Material for this exercise:
####

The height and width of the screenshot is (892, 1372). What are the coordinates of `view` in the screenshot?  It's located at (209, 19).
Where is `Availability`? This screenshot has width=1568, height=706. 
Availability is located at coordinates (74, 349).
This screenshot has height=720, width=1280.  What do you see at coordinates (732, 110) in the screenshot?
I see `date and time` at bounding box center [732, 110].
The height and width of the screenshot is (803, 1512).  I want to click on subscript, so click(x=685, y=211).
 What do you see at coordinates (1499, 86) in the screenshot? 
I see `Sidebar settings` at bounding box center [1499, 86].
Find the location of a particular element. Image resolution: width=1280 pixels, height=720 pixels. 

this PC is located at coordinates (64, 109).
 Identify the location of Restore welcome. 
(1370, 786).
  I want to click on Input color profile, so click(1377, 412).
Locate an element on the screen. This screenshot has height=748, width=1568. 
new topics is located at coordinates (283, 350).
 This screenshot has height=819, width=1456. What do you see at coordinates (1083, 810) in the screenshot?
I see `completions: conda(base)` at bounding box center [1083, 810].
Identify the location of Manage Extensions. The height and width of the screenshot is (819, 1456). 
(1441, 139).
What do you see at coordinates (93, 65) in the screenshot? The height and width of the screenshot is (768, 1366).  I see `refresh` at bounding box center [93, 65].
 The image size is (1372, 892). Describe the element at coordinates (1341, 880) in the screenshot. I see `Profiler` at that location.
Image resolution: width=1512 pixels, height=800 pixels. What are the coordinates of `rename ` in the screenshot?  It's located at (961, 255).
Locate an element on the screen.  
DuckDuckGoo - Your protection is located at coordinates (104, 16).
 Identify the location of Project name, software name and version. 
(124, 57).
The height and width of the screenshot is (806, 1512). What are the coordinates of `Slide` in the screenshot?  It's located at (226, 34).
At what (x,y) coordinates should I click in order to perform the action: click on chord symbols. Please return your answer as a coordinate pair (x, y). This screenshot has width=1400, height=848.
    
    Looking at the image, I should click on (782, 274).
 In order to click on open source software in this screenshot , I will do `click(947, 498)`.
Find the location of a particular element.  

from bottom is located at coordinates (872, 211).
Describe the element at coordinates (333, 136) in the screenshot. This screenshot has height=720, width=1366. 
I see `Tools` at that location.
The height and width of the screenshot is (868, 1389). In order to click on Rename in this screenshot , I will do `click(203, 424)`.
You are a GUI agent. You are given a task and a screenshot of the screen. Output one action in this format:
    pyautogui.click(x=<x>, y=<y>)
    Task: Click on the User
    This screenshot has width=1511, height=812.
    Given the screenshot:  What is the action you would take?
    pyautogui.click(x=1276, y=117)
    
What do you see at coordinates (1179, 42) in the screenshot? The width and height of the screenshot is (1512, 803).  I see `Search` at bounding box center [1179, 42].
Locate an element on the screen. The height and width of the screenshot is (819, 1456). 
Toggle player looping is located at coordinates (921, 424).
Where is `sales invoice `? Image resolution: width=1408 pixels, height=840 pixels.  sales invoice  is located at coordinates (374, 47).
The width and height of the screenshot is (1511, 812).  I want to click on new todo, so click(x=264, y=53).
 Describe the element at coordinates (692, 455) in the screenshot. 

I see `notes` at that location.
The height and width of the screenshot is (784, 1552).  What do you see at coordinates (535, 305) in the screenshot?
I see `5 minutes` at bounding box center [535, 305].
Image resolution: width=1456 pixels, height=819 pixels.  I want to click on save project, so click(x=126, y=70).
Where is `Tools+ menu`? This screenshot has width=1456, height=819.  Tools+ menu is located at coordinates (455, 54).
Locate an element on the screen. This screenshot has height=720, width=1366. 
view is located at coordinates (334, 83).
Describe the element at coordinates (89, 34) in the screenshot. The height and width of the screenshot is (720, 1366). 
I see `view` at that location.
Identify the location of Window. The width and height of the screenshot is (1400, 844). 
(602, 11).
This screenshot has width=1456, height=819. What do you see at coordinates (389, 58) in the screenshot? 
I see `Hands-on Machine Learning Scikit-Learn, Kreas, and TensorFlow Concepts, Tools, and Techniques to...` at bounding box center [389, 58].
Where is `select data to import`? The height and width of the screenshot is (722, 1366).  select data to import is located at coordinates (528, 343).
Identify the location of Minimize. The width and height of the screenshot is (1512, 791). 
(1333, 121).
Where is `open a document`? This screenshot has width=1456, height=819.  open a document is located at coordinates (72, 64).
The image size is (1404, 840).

####

Direction:
Reproduce all of the material above line for line, with no changes.

Full answer:
The height and width of the screenshot is (892, 1372). What are the coordinates of `view` in the screenshot?  It's located at (209, 19).
Where is `Availability`? This screenshot has width=1568, height=706. 
Availability is located at coordinates (74, 349).
This screenshot has height=720, width=1280.  What do you see at coordinates (732, 110) in the screenshot?
I see `date and time` at bounding box center [732, 110].
The height and width of the screenshot is (803, 1512).  I want to click on subscript, so click(x=685, y=211).
 What do you see at coordinates (1499, 86) in the screenshot? 
I see `Sidebar settings` at bounding box center [1499, 86].
Find the location of a particular element. Image resolution: width=1280 pixels, height=720 pixels. 

this PC is located at coordinates (64, 109).
 Identify the location of Restore welcome. 
(1370, 786).
  I want to click on Input color profile, so click(1377, 412).
Locate an element on the screen. This screenshot has height=748, width=1568. 
new topics is located at coordinates (283, 350).
 This screenshot has height=819, width=1456. What do you see at coordinates (1083, 810) in the screenshot?
I see `completions: conda(base)` at bounding box center [1083, 810].
Identify the location of Manage Extensions. The height and width of the screenshot is (819, 1456). 
(1441, 139).
What do you see at coordinates (93, 65) in the screenshot? The height and width of the screenshot is (768, 1366).  I see `refresh` at bounding box center [93, 65].
 The image size is (1372, 892). Describe the element at coordinates (1341, 880) in the screenshot. I see `Profiler` at that location.
Image resolution: width=1512 pixels, height=800 pixels. What are the coordinates of `rename ` in the screenshot?  It's located at (961, 255).
Locate an element on the screen.  
DuckDuckGoo - Your protection is located at coordinates (104, 16).
 Identify the location of Project name, software name and version. 
(124, 57).
The height and width of the screenshot is (806, 1512). What are the coordinates of `Slide` in the screenshot?  It's located at (226, 34).
At what (x,y) coordinates should I click in order to perform the action: click on chord symbols. Please return your answer as a coordinate pair (x, y). This screenshot has width=1400, height=848.
    
    Looking at the image, I should click on (782, 274).
 In order to click on open source software in this screenshot , I will do `click(947, 498)`.
Find the location of a particular element.  

from bottom is located at coordinates (872, 211).
Describe the element at coordinates (333, 136) in the screenshot. This screenshot has height=720, width=1366. 
I see `Tools` at that location.
The height and width of the screenshot is (868, 1389). In order to click on Rename in this screenshot , I will do `click(203, 424)`.
You are a GUI agent. You are given a task and a screenshot of the screen. Output one action in this format:
    pyautogui.click(x=<x>, y=<y>)
    Task: Click on the User
    This screenshot has width=1511, height=812.
    Given the screenshot:  What is the action you would take?
    pyautogui.click(x=1276, y=117)
    
What do you see at coordinates (1179, 42) in the screenshot? The width and height of the screenshot is (1512, 803).  I see `Search` at bounding box center [1179, 42].
Locate an element on the screen. The height and width of the screenshot is (819, 1456). 
Toggle player looping is located at coordinates (921, 424).
Where is `sales invoice `? Image resolution: width=1408 pixels, height=840 pixels.  sales invoice  is located at coordinates (374, 47).
The width and height of the screenshot is (1511, 812).  I want to click on new todo, so click(x=264, y=53).
 Describe the element at coordinates (692, 455) in the screenshot. 

I see `notes` at that location.
The height and width of the screenshot is (784, 1552).  What do you see at coordinates (535, 305) in the screenshot?
I see `5 minutes` at bounding box center [535, 305].
Image resolution: width=1456 pixels, height=819 pixels.  I want to click on save project, so click(x=126, y=70).
Where is `Tools+ menu`? This screenshot has width=1456, height=819.  Tools+ menu is located at coordinates (455, 54).
Locate an element on the screen. This screenshot has height=720, width=1366. 
view is located at coordinates (334, 83).
Describe the element at coordinates (89, 34) in the screenshot. The height and width of the screenshot is (720, 1366). 
I see `view` at that location.
Identify the location of Window. The width and height of the screenshot is (1400, 844). 
(602, 11).
This screenshot has width=1456, height=819. What do you see at coordinates (389, 58) in the screenshot? 
I see `Hands-on Machine Learning Scikit-Learn, Kreas, and TensorFlow Concepts, Tools, and Techniques to...` at bounding box center [389, 58].
Where is `select data to import`? The height and width of the screenshot is (722, 1366).  select data to import is located at coordinates (528, 343).
Identify the location of Minimize. The width and height of the screenshot is (1512, 791). 
(1333, 121).
Where is `open a document`? This screenshot has width=1456, height=819.  open a document is located at coordinates (72, 64).
The image size is (1404, 840).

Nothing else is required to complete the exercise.